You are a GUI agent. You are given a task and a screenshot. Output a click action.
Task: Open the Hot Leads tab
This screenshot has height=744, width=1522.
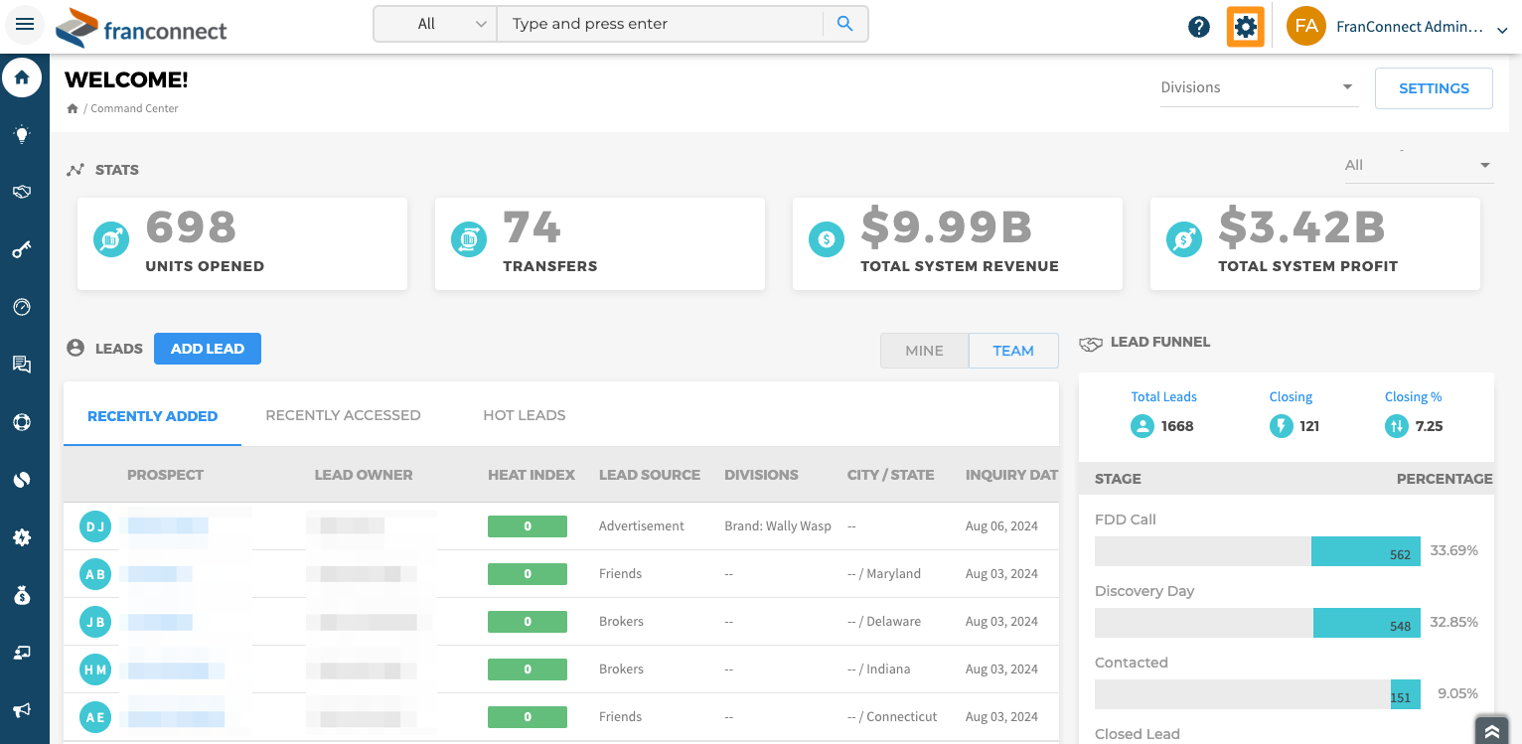pyautogui.click(x=524, y=415)
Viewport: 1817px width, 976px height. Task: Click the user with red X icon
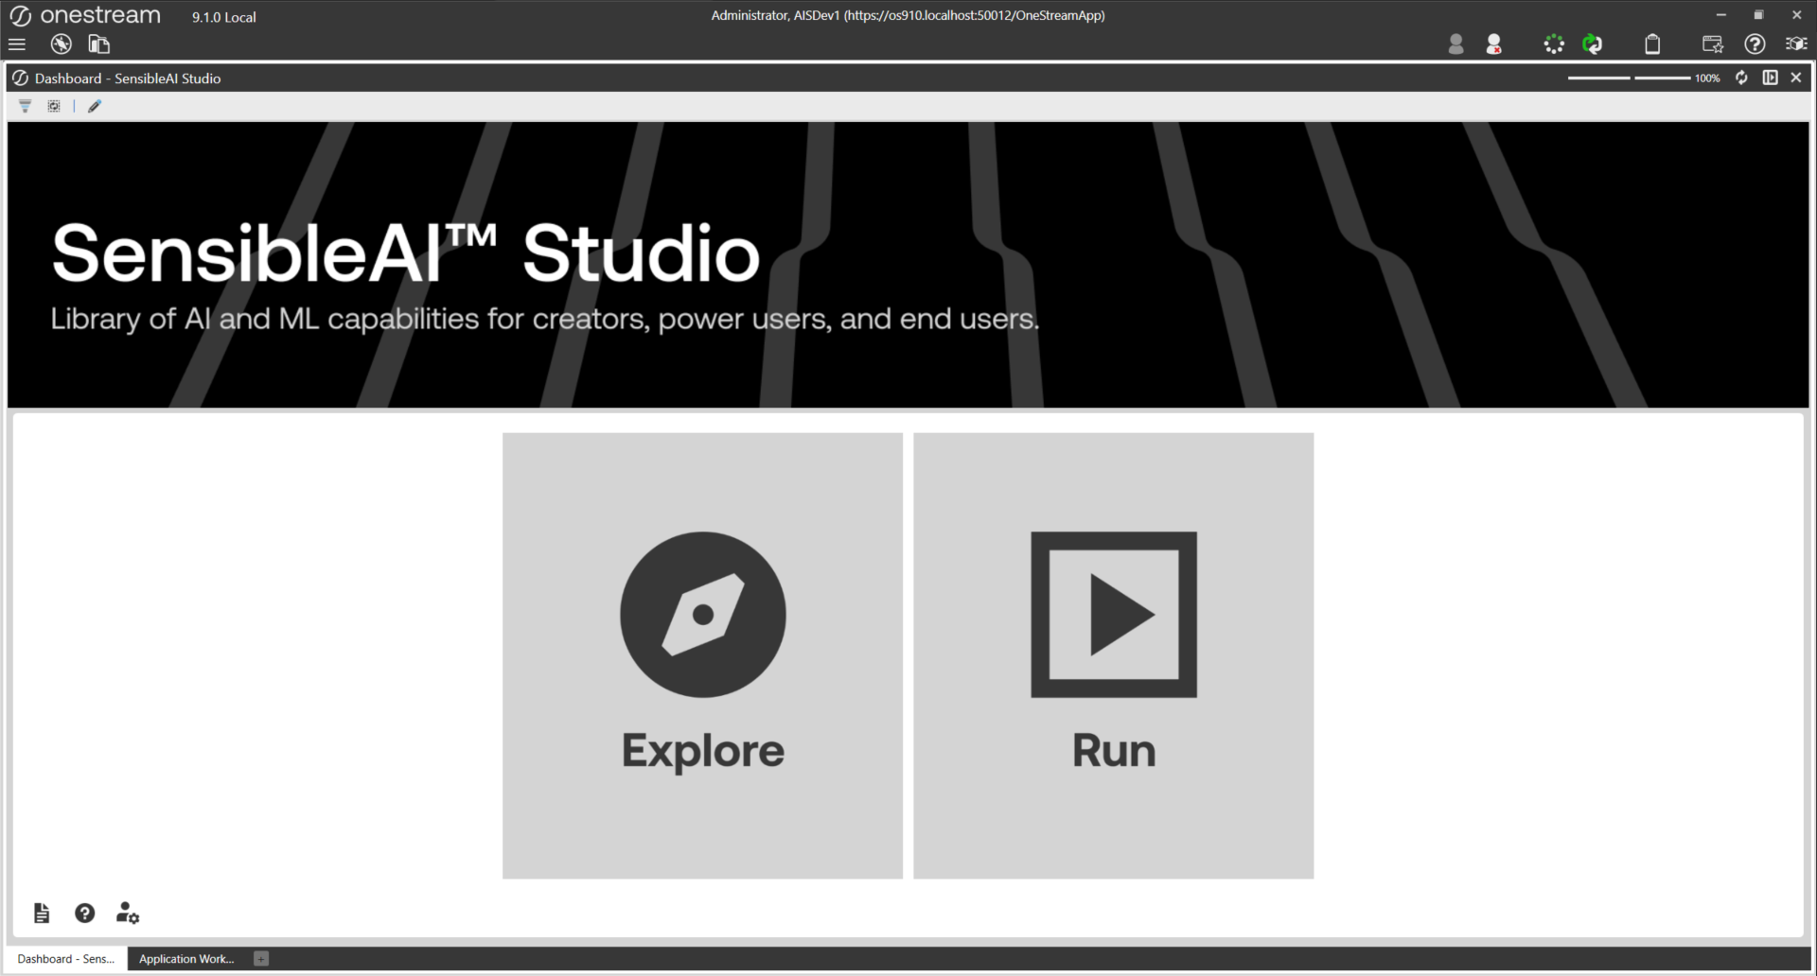tap(1494, 44)
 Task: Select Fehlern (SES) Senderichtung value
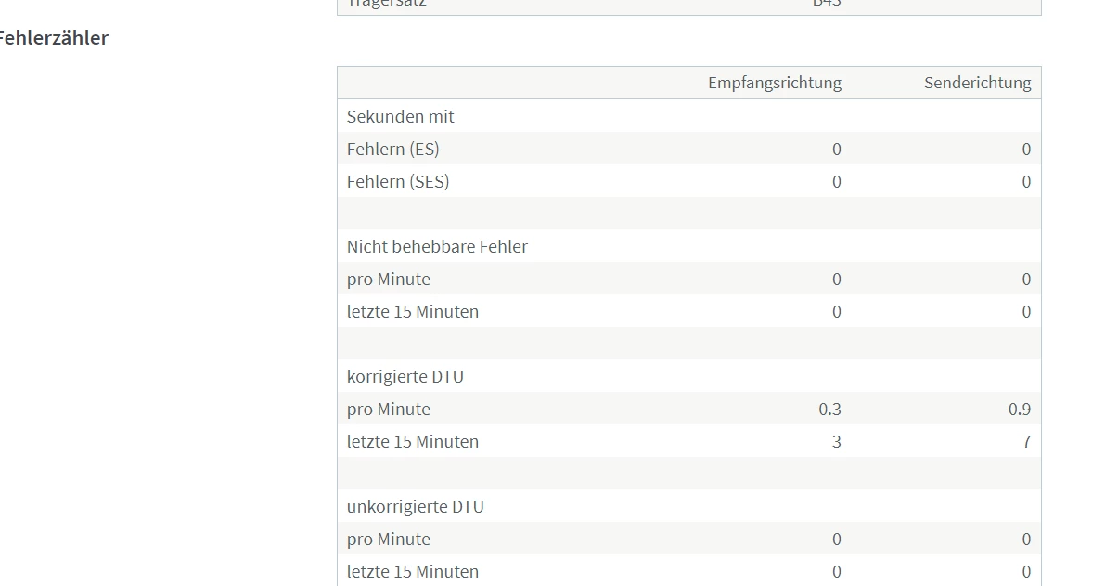[1025, 181]
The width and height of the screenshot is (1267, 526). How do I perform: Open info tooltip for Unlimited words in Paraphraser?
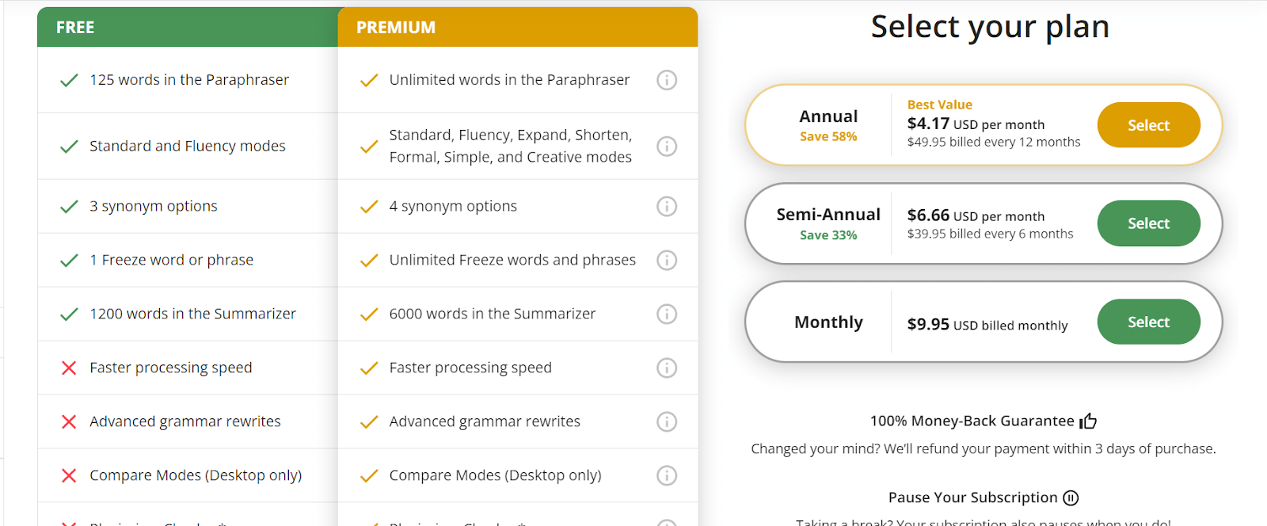[x=667, y=80]
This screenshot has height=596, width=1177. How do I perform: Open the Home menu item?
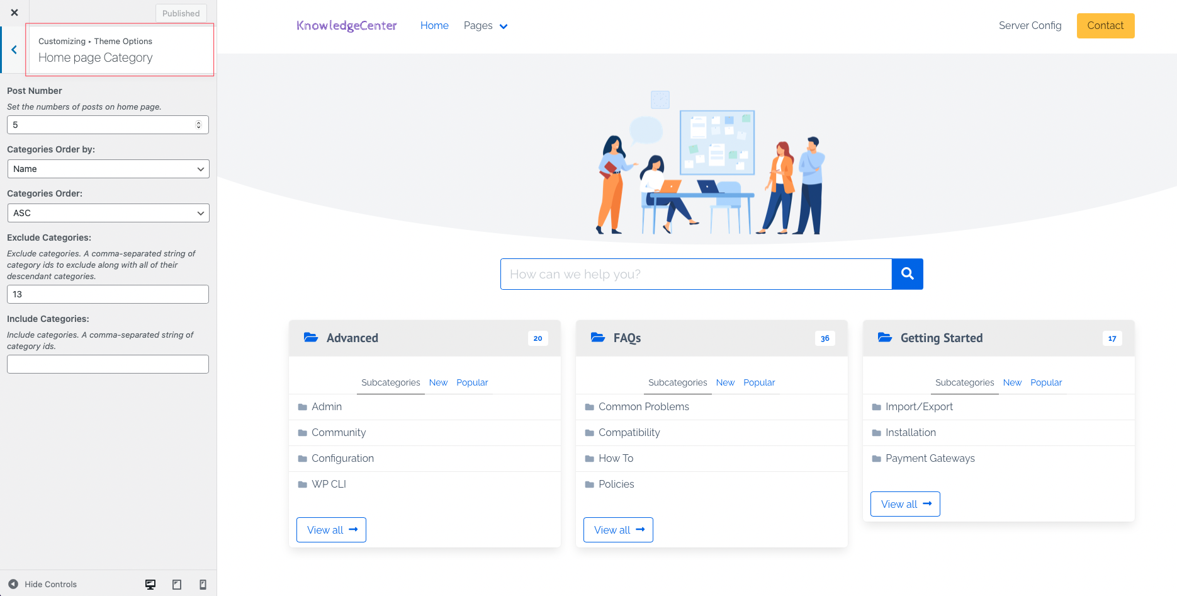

▶ Exercise details:
The task calls for all records to be set down precisely, excluding any images.

▶ Finished exercise:
You are a GUI agent. You are given a task and a screenshot. Output a click action.
Task: Open the Hot Leads tab
This screenshot has height=744, width=1522.
pyautogui.click(x=524, y=415)
Viewport: 1817px width, 976px height. Task: Click the user with red X icon
tap(1494, 44)
 Task: Select Fehlern (SES) Senderichtung value
[1025, 181]
The width and height of the screenshot is (1267, 526). How do I perform: Open info tooltip for Unlimited words in Paraphraser?
[x=667, y=80]
This screenshot has height=596, width=1177. How do I perform: Open the Home menu item?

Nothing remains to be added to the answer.